_Problem to solve_. Everything from the line with "Reject All Cookies (179, 1704)" to the final line of the records should be reproduced word for word, with both of those lines kept.

_Entries provided_.
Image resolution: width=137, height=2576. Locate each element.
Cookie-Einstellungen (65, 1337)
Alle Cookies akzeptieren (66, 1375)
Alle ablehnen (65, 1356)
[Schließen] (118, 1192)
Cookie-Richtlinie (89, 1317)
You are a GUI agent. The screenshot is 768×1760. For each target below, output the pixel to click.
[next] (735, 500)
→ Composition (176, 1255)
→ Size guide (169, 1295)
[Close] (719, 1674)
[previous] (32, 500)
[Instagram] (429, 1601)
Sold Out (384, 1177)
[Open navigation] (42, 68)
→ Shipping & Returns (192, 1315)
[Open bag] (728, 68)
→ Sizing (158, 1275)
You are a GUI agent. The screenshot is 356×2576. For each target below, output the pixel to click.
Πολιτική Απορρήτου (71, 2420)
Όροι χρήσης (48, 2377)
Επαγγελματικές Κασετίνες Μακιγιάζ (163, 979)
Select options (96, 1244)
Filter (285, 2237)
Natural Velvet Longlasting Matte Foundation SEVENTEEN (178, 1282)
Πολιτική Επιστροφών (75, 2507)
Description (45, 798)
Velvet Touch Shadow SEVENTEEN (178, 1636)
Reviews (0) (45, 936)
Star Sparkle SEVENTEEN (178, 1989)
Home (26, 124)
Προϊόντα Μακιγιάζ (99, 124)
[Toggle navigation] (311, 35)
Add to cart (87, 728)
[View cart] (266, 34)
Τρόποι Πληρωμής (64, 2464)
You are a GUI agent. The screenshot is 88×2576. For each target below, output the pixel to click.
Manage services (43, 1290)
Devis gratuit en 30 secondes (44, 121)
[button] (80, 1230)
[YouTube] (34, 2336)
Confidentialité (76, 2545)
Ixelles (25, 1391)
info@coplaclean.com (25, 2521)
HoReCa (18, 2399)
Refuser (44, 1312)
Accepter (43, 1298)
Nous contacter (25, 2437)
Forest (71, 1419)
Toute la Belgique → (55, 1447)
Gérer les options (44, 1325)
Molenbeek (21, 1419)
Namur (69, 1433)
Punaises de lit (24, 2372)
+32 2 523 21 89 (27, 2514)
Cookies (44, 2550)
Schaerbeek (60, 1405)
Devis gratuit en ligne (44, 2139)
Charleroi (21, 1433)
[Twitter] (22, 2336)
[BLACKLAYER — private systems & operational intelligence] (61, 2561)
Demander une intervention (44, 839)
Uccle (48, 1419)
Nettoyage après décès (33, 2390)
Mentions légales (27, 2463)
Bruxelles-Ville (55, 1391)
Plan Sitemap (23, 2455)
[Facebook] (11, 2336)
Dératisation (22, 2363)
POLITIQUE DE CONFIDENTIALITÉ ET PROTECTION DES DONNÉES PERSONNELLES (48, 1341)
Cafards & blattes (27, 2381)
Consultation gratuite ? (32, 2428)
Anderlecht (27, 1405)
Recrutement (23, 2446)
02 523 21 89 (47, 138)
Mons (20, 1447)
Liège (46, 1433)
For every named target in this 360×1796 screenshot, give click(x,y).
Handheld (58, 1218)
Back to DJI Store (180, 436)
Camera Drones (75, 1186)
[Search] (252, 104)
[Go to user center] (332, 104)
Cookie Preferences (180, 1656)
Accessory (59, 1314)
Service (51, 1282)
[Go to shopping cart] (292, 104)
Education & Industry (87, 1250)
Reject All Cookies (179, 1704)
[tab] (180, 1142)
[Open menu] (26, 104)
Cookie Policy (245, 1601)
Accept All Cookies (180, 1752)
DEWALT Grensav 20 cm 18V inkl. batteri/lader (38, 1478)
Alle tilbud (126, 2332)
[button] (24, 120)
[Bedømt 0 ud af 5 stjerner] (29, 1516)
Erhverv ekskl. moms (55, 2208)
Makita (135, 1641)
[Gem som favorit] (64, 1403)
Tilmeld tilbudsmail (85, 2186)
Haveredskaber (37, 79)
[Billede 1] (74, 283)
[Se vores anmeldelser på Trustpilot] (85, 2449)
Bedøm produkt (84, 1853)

_Task solution_.
Reject All Cookies (179, 1704)
[tab] (180, 1142)
[Open menu] (26, 104)
Cookie Policy (245, 1601)
Accept All Cookies (180, 1752)
DEWALT Grensav 20 cm 18V inkl. batteri/lader (38, 1478)
Alle tilbud (126, 2332)
[button] (24, 120)
[Bedømt 0 ud af 5 stjerner] (29, 1516)
Erhverv ekskl. moms (55, 2208)
Makita (135, 1641)
[Gem som favorit] (64, 1403)
Tilmeld tilbudsmail (85, 2186)
Haveredskaber (37, 79)
[Billede 1] (74, 283)
[Se vores anmeldelser på Trustpilot] (85, 2449)
Bedøm produkt (84, 1853)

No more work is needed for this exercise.